Monday, November 24, 2025

Leo Adef | The Other Side / 2017

new boy in town

by Douglas Messerli

 

Leo Adef (director) The Other Side / 2017 [5 minutes]

 

At least the Leo Adef self-described 5-minute “trailer” The Other Side does exactly describe itself as an LGBTQ movie. What it does feature is clothes by Saint Laurent, which makes it a bit more like a fashion add pretending to be a cinema narrative.

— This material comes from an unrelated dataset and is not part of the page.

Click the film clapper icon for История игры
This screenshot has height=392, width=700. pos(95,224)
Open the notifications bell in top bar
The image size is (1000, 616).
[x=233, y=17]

     Yet its faux narrative of a French boy having just arrived in Berlin—probably because of difficulties back home (at one point actor Paul Manniez complains that he feels at times that “no one understands” him)—who is suddenly befriended by a posse of several boys and one girl, certainly attempts to suggest that we are entering gay territory. More than “just friends,” these kids remind me of the young men who met the boys just off the train in Prague, who pull the newcomers quickly into the porn industry. I guess the porno here is replaced by the chic gay fashionistos who pretend not to be fashion conscious. A blue denim coat off the girl’s bod, is the perfect accessory for the new boy in town.


     The Barcelona-based director describes his works as being less like films than they are “windows into a story...discovered by chance.” But clearly his “windows,” which also include the very short films Timeless, Summer of Love, and Vamp, along with this 2017 work, a collaboration with Hercules Magazine, strongly hint at their gay-orientation. Even if, as he states, this particular film is “far removed from his usual focus on sexuality,” it doesn’t stray too far in its gay-bar like location the boys grouped together in constant hugs. And an interview with the director argues:

 

“Adef's work at large has created a complex dialogue about identity, but he’s also created a new reality for himself. Far-removed from an adolescence he spent holding back. Adef has turned his lens on the young people celebrating themselves in all their queer glory. ‘I was repressing all my feelings,’ he said. ‘That’s why I think that all these ideas in my films are fantasies of what I could have lived if I would have been free to live and express my desires.’

     

      The skinny, well-dressed kids who take Jack to a bar and into a bed where they are all gathered almost naked appears to suggest a gay polyamorous community where the young lost boy, who has come from “the other side,” has now found a home among friends.


        What that friendship might mean for more than one night of heavy drinking, drugs, and music is not explained. The brief clip ends with our hero undressing and jumping into a pool of water as if clean away the night before, or maybe to baptize himself into his new life.

        Yet despite its “come on,” this short film is all glitz and no action. We have no better idea whether or not these Saint Laurent boys are gay than we might know whether the cute 20-some year-old sports boys in an L. L. Bean or the dreamy hunks in a Male International Catalogue share each other’s bed after the shoot. And even though we know these boys and one girl do share a bed we’re not sure whether or not it’s for sex and just posing, although a couple of the boys quickly rise up to pull Paul into their sweaty presence.

        I have to report, accordingly, that The Other Side, as pretty as it may be, is a meaningless and empty romp. A hug round the neck does not define family or even a gay relationship where I come from. And without that, there seems to be no tale to be told other than our momentary voyeuristic pleasure.

 

Los Angeles, May 2, 2022

Reprinted from World Cinema Review (May 2022).